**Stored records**
>>>>

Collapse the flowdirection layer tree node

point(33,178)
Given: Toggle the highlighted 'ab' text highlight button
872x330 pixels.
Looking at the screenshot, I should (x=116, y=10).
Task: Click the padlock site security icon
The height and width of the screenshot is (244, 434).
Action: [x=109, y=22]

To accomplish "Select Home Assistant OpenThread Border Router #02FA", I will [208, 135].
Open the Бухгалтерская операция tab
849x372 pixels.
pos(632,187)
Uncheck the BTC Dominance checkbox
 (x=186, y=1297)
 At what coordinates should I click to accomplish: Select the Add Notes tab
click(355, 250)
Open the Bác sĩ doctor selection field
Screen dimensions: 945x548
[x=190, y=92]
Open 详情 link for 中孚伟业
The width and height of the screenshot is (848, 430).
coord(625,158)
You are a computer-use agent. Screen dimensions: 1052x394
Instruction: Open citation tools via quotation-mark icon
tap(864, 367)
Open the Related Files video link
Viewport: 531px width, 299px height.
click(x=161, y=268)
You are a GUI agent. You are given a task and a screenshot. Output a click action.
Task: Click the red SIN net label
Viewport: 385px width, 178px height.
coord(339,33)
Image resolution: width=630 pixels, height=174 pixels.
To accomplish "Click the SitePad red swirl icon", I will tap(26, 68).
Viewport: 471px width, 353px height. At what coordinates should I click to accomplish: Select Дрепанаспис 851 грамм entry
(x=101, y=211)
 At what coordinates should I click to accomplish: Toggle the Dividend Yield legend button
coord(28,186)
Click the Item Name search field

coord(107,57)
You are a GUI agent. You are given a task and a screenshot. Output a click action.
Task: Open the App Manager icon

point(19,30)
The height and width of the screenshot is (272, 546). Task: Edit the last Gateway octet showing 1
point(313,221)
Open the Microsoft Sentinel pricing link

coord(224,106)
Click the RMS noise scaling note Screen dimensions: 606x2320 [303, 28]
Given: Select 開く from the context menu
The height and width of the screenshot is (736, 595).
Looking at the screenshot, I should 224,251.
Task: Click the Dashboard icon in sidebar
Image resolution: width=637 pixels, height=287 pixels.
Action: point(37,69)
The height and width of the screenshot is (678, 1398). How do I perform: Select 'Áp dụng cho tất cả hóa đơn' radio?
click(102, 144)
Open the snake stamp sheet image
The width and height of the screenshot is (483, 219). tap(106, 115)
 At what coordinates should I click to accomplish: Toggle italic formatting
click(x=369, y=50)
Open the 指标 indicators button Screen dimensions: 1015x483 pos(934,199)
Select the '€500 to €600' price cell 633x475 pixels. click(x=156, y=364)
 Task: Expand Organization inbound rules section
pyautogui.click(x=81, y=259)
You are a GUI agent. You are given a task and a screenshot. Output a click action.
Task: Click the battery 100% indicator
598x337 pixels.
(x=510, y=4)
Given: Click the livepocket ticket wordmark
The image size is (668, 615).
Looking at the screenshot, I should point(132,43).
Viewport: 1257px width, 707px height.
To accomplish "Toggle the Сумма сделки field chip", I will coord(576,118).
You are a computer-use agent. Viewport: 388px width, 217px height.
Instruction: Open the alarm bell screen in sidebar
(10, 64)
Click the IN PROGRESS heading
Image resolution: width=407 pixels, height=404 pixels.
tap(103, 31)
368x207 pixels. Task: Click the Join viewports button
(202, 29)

<<<<

**What to work on**
Produce a verbatim transcription of the entries above.

**Finished task**
Collapse the flowdirection layer tree node

point(33,178)
Given: Toggle the highlighted 'ab' text highlight button
872x330 pixels.
Looking at the screenshot, I should (x=116, y=10).
Task: Click the padlock site security icon
The height and width of the screenshot is (244, 434).
Action: [x=109, y=22]

To accomplish "Select Home Assistant OpenThread Border Router #02FA", I will [208, 135].
Open the Бухгалтерская операция tab
849x372 pixels.
pos(632,187)
Uncheck the BTC Dominance checkbox
 (x=186, y=1297)
 At what coordinates should I click to accomplish: Select the Add Notes tab
click(355, 250)
Open the Bác sĩ doctor selection field
Screen dimensions: 945x548
[x=190, y=92]
Open 详情 link for 中孚伟业
The width and height of the screenshot is (848, 430).
coord(625,158)
You are a computer-use agent. Screen dimensions: 1052x394
Instruction: Open citation tools via quotation-mark icon
tap(864, 367)
Open the Related Files video link
Viewport: 531px width, 299px height.
click(x=161, y=268)
You are a GUI agent. You are given a task and a screenshot. Output a click action.
Task: Click the red SIN net label
Viewport: 385px width, 178px height.
coord(339,33)
Image resolution: width=630 pixels, height=174 pixels.
To accomplish "Click the SitePad red swirl icon", I will tap(26, 68).
Viewport: 471px width, 353px height. At what coordinates should I click to accomplish: Select Дрепанаспис 851 грамм entry
(x=101, y=211)
 At what coordinates should I click to accomplish: Toggle the Dividend Yield legend button
coord(28,186)
Click the Item Name search field

coord(107,57)
You are a GUI agent. You are given a task and a screenshot. Output a click action.
Task: Open the App Manager icon

point(19,30)
The height and width of the screenshot is (272, 546). Task: Edit the last Gateway octet showing 1
point(313,221)
Open the Microsoft Sentinel pricing link

coord(224,106)
Click the RMS noise scaling note Screen dimensions: 606x2320 [303, 28]
Given: Select 開く from the context menu
The height and width of the screenshot is (736, 595).
Looking at the screenshot, I should 224,251.
Task: Click the Dashboard icon in sidebar
Image resolution: width=637 pixels, height=287 pixels.
Action: point(37,69)
The height and width of the screenshot is (678, 1398). How do I perform: Select 'Áp dụng cho tất cả hóa đơn' radio?
click(102, 144)
Open the snake stamp sheet image
The width and height of the screenshot is (483, 219). tap(106, 115)
 At what coordinates should I click to accomplish: Toggle italic formatting
click(x=369, y=50)
Open the 指标 indicators button Screen dimensions: 1015x483 pos(934,199)
Select the '€500 to €600' price cell 633x475 pixels. click(x=156, y=364)
 Task: Expand Organization inbound rules section
pyautogui.click(x=81, y=259)
You are a GUI agent. You are given a task and a screenshot. Output a click action.
Task: Click the battery 100% indicator
598x337 pixels.
(x=510, y=4)
Given: Click the livepocket ticket wordmark
The image size is (668, 615).
Looking at the screenshot, I should point(132,43).
Viewport: 1257px width, 707px height.
To accomplish "Toggle the Сумма сделки field chip", I will coord(576,118).
You are a computer-use agent. Viewport: 388px width, 217px height.
Instruction: Open the alarm bell screen in sidebar
(10, 64)
Click the IN PROGRESS heading
Image resolution: width=407 pixels, height=404 pixels.
tap(103, 31)
368x207 pixels. Task: Click the Join viewports button
(202, 29)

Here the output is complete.